Ethics body questions ex-EPA chief's $50-a-night condo deal

March 26, 2019 - 8:01 am

WASHINGTON (AP) — The U.S. Office of Government Ethics is refusing to certify one of the final financial disclosure reports of ex-Environmental Protection Agency chief Scott Pruitt, citing the cut-rate $50-a-night deal Pruitt had for a luxury Washington condo.

The ethics body said in a finding released Tuesday that federal authorities never resolved whether Pruitt's condo deal with the wife of a lobbyist was a proper business arrangement or an improper gift linked to a lobbyist who did business with the EPA.
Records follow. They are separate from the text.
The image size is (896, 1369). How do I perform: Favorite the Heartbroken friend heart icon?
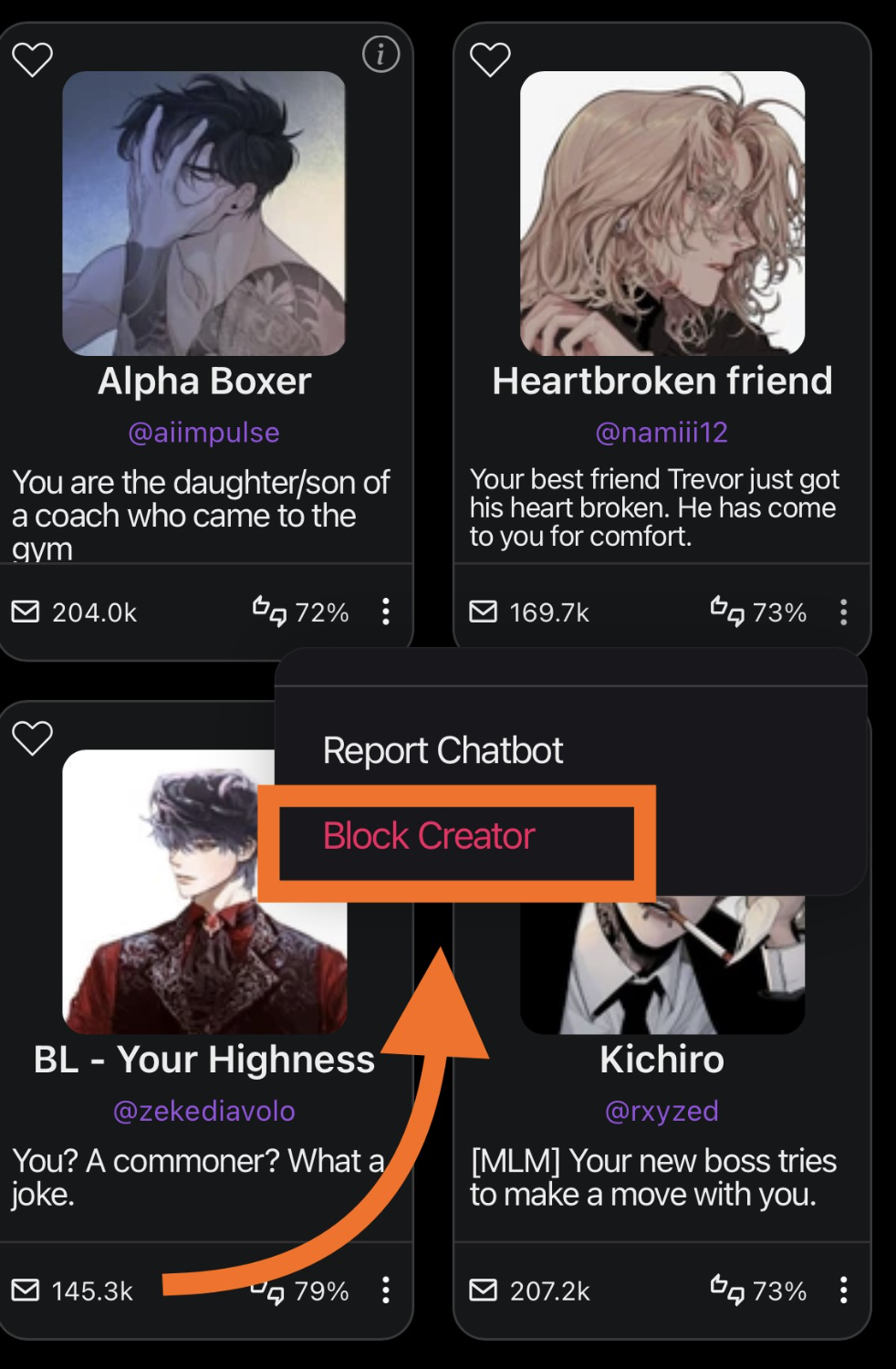(490, 59)
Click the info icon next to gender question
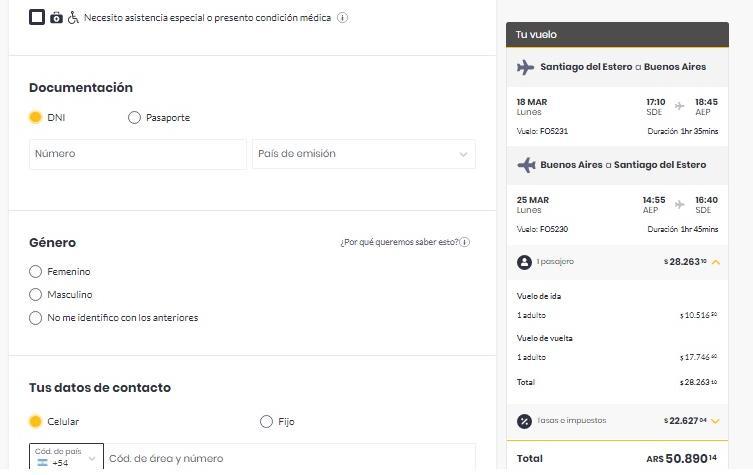The width and height of the screenshot is (753, 475). click(466, 242)
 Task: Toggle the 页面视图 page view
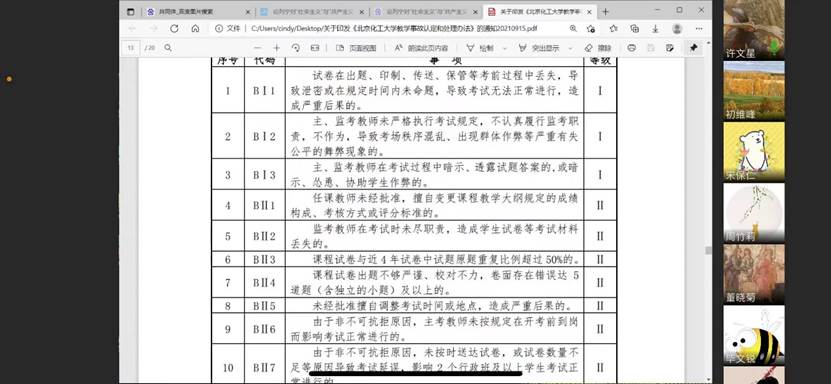(356, 48)
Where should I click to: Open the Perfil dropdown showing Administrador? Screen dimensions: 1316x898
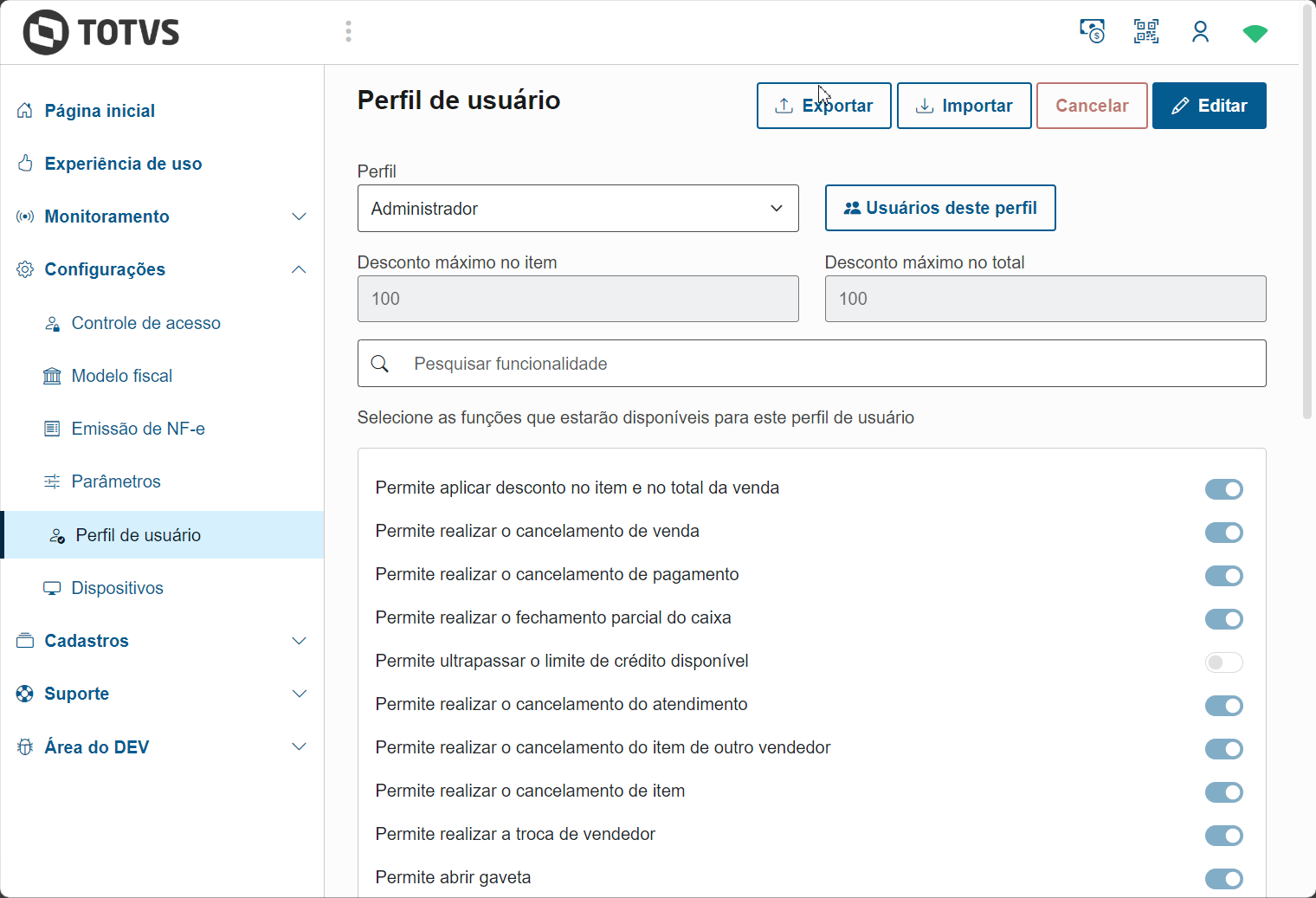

Pruitt, a former Oklahoma attorney general, resigned last July amid unrelenting scandals over his lavish spending at the EPA and allegations that he repeatedly sought to use his position to obtain favors for himself and his family.

Pruitt's critics said those favors included his arrangement to rent a Capitol Hill condo for a below-market rate of $50 a night, payable only on the nights he stayed there. Pruitt rented the luxury condo from a company co-owned by the wife of J. Steven Hart, then-chairman of the powerhouse Washington lobbying firm Williams & Jensen. Hart has since left the firm .

Pruitt had insisted the condo deal was a proper business arrangement. He couldn't immediately be reached for comment on Tuesday, and Washington attorney Cleta Mitchell did not immediately respond to an emailed request for comment on his behalf.

The EPA's own internal watchdog office closed its probe of the condo deal earlier without ruling on the ethics, saying its investigators were unable to interview Pruitt after he resigned.

Because of that, the Office of Government Ethics says, it also is unable to determine whether the condo deal was something that Pruitt should have reported as a valuable gift. The federal government's top ethics office therefore is refusing to certify that Pruitt's financial disclosure report for his last months in office complies with federal ethics codes.